Error handling

Parsl provides various mechanisms to add resiliency and robustness to programs.

Exceptions

Parsl is designed to capture, track, and handle various errors occurring during execution, including those related to the program, apps, execution environment, and Parsl itself. It also provides functionality to appropriately respond to failures during execution.

Failures might occur for various reasons:

  1. A task failed during execution.

  2. A task failed to launch, for example, because an input dependency was not met.

  3. There was a formatting error while formatting the command-line string in Bash apps.

  4. A task completed execution but failed to produce one or more of its specified outputs.

  5. Task exceeded the specified walltime.

Since Parsl tasks are executed asynchronously and remotely, it can be difficult to determine when errors have occurred and to appropriately handle them in a Parsl program.

For errors occurring in Python code, Parsl captures Python exceptions and returns them to the main Parsl program. For non-Python errors, for example when a node or worker fails, Parsl imposes a timeout, and considers a task to have failed if it has not heard from the task by that timeout. Parsl also considers a task to have failed if it does not meet the contract stated by the user during invocation, such as failing to produce the stated output files.

Parsl communicates these errors by associating Python exceptions with task futures. These exceptions are raised only when a result is called on the future of a failed task. For example:

@python_app
def bad_divide(x):
    return 6 / x

# Call bad divide with 0, to cause a divide by zero exception
doubled_x = bad_divide(0)

# Catch and handle the exception.
try:
     doubled_x.result()
except ZeroDivisionError as e:
     print('Oops! You tried to divide by 0.')
except Exception as e:
     print('Oops! Something really bad happened.')

Retries

Often errors in distributed/parallel environments are transient. In these cases, retrying failed tasks can be a simple way of overcoming transient (e.g., machine failure, network failure) and intermittent failures. When retries are enabled (and set to an integer > 0), Parsl will automatically re-launch tasks that have failed until the retry limit is reached. By default, retries are disabled and exceptions will be communicated to the Parsl program.

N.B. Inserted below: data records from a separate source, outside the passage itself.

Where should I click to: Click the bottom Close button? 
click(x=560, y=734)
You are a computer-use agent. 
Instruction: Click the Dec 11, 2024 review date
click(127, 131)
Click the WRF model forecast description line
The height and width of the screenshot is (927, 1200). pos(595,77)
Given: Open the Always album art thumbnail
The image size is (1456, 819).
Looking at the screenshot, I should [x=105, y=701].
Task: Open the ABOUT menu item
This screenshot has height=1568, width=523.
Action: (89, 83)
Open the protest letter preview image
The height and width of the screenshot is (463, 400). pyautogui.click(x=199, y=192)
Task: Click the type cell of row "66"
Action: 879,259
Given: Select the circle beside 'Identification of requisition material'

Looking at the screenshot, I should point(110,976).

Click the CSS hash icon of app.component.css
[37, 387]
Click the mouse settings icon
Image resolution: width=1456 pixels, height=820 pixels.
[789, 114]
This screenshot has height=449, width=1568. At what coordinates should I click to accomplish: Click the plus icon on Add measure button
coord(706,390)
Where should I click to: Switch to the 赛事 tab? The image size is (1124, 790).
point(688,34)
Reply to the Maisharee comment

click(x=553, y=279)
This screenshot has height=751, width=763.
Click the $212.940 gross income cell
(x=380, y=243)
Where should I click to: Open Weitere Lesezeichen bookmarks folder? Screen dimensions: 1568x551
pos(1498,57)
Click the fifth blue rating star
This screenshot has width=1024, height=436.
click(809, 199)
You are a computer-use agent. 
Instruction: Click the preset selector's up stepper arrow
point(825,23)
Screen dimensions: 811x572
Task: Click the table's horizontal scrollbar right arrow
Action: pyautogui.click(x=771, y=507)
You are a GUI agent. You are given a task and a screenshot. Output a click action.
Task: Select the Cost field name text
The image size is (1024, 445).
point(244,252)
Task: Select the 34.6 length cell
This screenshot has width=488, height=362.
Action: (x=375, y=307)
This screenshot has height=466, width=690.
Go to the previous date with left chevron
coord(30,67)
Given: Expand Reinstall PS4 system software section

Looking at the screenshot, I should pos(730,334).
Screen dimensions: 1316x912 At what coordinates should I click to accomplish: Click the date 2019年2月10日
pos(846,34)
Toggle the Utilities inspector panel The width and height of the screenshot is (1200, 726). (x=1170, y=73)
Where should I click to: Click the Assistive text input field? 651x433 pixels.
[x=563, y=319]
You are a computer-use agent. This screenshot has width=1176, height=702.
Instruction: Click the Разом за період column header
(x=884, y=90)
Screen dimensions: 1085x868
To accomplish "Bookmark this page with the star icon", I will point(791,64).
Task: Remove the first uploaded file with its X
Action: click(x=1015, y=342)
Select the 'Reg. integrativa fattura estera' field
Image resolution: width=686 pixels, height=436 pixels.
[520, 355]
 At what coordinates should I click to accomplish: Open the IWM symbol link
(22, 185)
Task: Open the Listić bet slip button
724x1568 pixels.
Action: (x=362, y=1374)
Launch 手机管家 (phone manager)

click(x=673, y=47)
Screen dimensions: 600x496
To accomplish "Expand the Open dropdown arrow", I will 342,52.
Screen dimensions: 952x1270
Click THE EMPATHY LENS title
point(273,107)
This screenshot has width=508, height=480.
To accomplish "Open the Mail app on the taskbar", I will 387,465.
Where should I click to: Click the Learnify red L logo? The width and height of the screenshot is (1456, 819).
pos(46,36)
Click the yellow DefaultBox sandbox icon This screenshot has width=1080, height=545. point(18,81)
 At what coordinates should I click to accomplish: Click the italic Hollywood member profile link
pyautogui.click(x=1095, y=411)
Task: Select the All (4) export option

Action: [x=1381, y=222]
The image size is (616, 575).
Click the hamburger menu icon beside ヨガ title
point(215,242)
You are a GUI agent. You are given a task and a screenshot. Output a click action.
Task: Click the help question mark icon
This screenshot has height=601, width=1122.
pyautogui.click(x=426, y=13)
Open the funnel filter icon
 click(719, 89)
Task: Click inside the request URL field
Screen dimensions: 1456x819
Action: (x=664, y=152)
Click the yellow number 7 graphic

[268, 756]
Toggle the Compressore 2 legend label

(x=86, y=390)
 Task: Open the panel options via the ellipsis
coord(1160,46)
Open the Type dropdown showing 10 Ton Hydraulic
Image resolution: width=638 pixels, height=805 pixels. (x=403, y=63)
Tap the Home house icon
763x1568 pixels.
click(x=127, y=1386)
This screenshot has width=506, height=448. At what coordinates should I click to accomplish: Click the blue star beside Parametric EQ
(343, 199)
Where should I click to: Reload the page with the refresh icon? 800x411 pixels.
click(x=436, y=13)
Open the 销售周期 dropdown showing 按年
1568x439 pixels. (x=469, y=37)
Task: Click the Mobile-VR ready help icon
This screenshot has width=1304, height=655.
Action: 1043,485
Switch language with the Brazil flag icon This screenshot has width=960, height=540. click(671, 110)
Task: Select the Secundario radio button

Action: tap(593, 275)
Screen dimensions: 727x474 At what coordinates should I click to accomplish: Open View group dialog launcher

The following example shows how the number of retries can be set to 2:

import parsl
from parsl.configs.htex_local import config

config.retries = 2

parsl.load(config)

Lazy fail

Parsl implements a lazy failure model through which a workload will continue to execute in the case that some tasks fail. That is, the program will not halt as soon as it encounters a failure, rather it will continue to execute unaffected apps.

The following example shows how lazy failures affect execution. In this case, task C fails and therefore tasks E and F that depend on results from C cannot be executed; however, Parsl will continue to execute tasks B and D as they are unaffected by task C’s failure.

Here's a workflow graph, where
     (X)  is runnable,
     [X]  is completed,
     (X*) is failed.
     (!X) is dependency failed

  (A)           [A]           (A)
  / \           / \           / \
(B) (C)       [B] (C*)      [B] (C*)
 |   |   =>    |   |   =>    |   |
(D) (E)       (D) (E)       [D] (!E)
  \ /           \ /           \ /
  (F)           (F)           (!F)

  time ----->